PETUNJUK PENGERJAAN
Terjemahkan kalimat "Heuvel memang ingin menjadi imam, bahkan sejak kanak-kanak." dari teks bacaan ke dalam bahasa Inggris.

TEKS BACAAN

——

RP Lambertus Sugiri van den Heuvel SJ: Menjadi Hamba yang Menyatukan kesaksian

3636

HIDUPKATOLIK.com – Pelajaran sejarah mengetuk hatinya untuk menjadi Yesuit. Tahun pertama novisiat mengubah keputusannya: menjadi misionaris. Ia menjadi Yesuit dan imam di Jawa. Tidak enak menolak, Roh Pemersatu menyentuhnya.

Lengkung janur kuning menghiasi pintu utama Gereja St Theresia Menteng, Jakarta, suatu sore di awal Agustus. Janur berpadu warna-warni bunga terdekorasi apik di dalam gereja. Sementara di luar gereja, tenda didirikan, dilengkapi panggung. Selain sejumlah pria berjubah, tampak para perempuan dan laki-laki berbusana tradisional Jawa.

Pesta. Perayaan istimewa. Umat datang berbondong-bondong. Sore itu, Kamis, 7/8, Serikat Jesus (SJ) punya hajat. Ekaristi syukur menandai perayaan Pesta Nama St Ignatius Loyola, Peringatan 200 Tahun Restorasi Serikat Yesus, dan Emas Imamat RP Lambertus Sugiri van den Heuvel SJ. Hari itu, Romo Sugiri, imam SJ, asal Negeri Kincir Angin, setelah Misa mengenakan pakaian Jawa. Waktu telah membawa peziarahan hidupnya tertambat cinta di Indonesia. Bahkan, ia menerima tahbisan imamat di Indonesia, dari tangan orang Indonesia, Uskup Agung Semarang waktu itu, Mgr Justinus Darmojuwono, 31 Juli 1964.

Heuvel memang ingin menjadi imam, bahkan sejak kanak-kanak. Namun, pada mulanya tak terbesit dalam benaknya untuk menjadi Yesuit –sebutan untuk anggota SJ. Dalam bayangannya, tanah misi adalah daerah yang masih primitif, terdapat bentangan hutan belantara dan banyak binatang buas. Ia lebih memilih menjadi imam wartawan. Heuvel memang gemar menulis. Suara hatinya berubah, mantap meninggalkan tanah kelahirannya dan memberikan diri dalam pelayanan di tanah misi.

——

DATA TERSEDIA

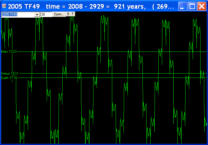208x145 pixels.
Task: Close the 2005 TF49 window
Action: pos(201,6)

——

JAWABAN LATIHAN
Heuvel had indeed wanted to become a priest, even since childhood.